>> start Records provided

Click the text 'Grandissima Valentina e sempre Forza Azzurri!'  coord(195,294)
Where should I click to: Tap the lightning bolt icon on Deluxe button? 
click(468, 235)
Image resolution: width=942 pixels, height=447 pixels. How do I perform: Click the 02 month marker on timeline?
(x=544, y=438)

>> end Records provided
>> start Records provided

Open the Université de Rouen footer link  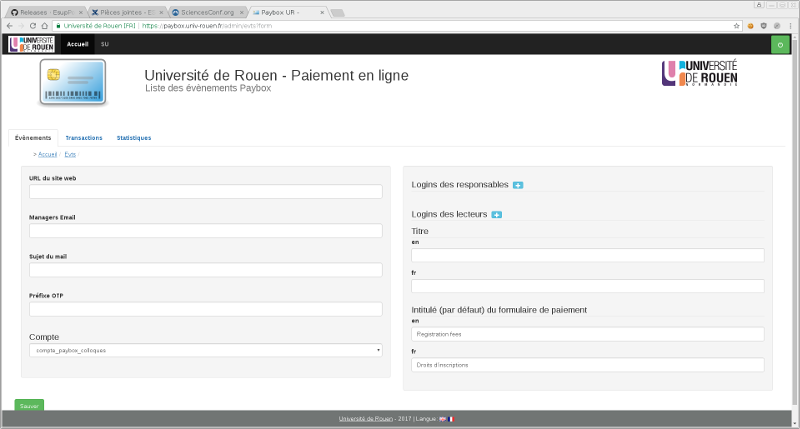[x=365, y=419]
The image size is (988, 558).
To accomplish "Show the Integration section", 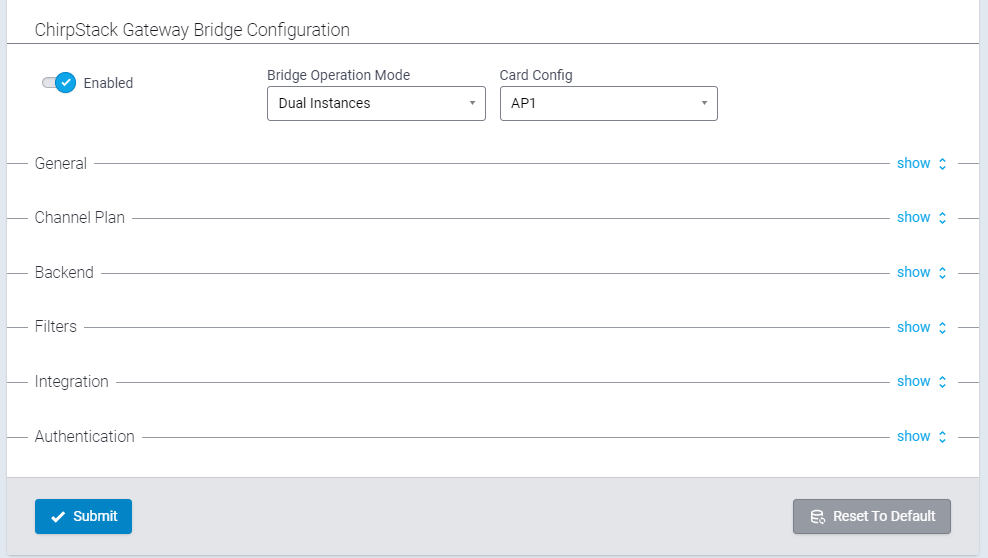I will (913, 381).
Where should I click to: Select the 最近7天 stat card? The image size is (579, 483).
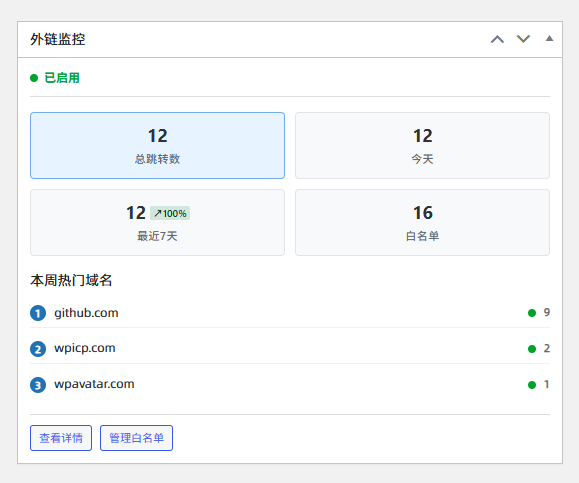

>> end Records provided
>> start Records provided

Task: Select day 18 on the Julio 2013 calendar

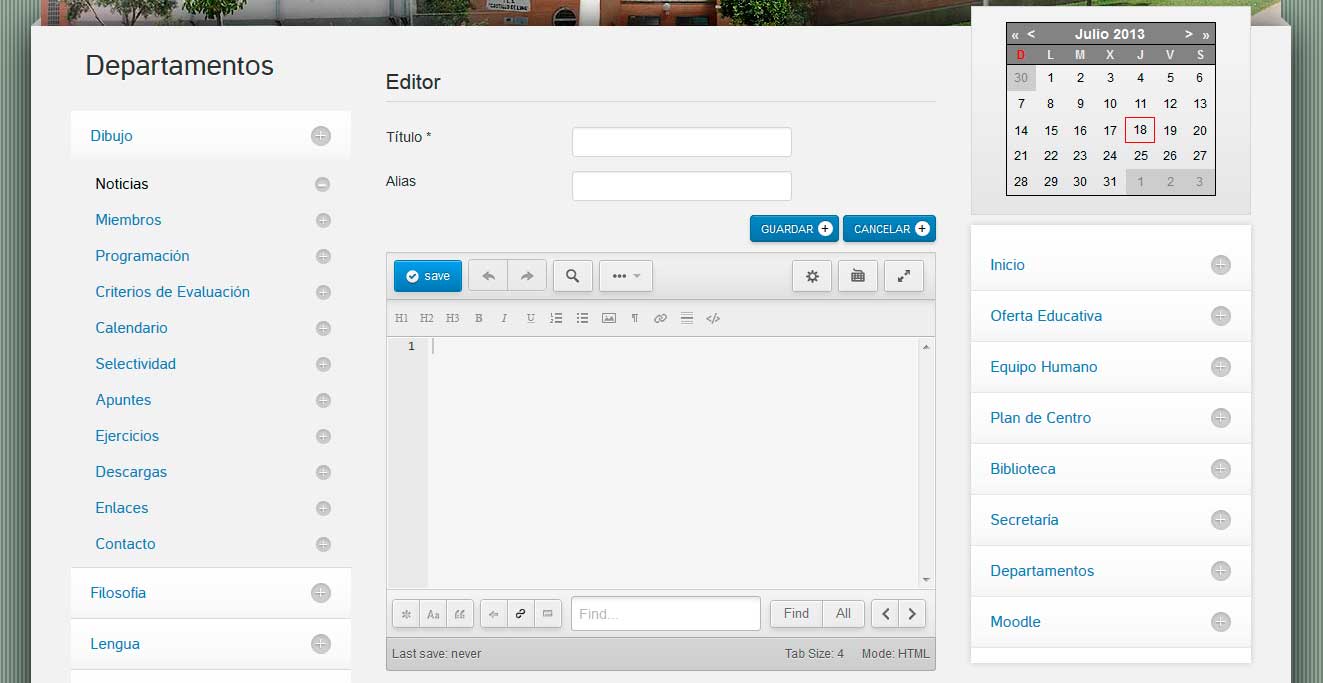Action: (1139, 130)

>> end Records provided

▶ [To be done]:
Copy the lines in the stretch from the line containing "Click the text" through the line containing "(x=544, y=438)", including both ends and keeping every request. In the answers only, multiply each coordinate by 1.75 and round it to a whole number, with halves rounded up.

▶ [Result of this task]:
Click the text 'Grandissima Valentina e sempre Forza Azzurri!'  coord(341,515)
Where should I click to: Tap the lightning bolt icon on Deluxe button? 
click(819, 411)
Image resolution: width=942 pixels, height=447 pixels. How do I perform: Click the 02 month marker on timeline?
(x=952, y=767)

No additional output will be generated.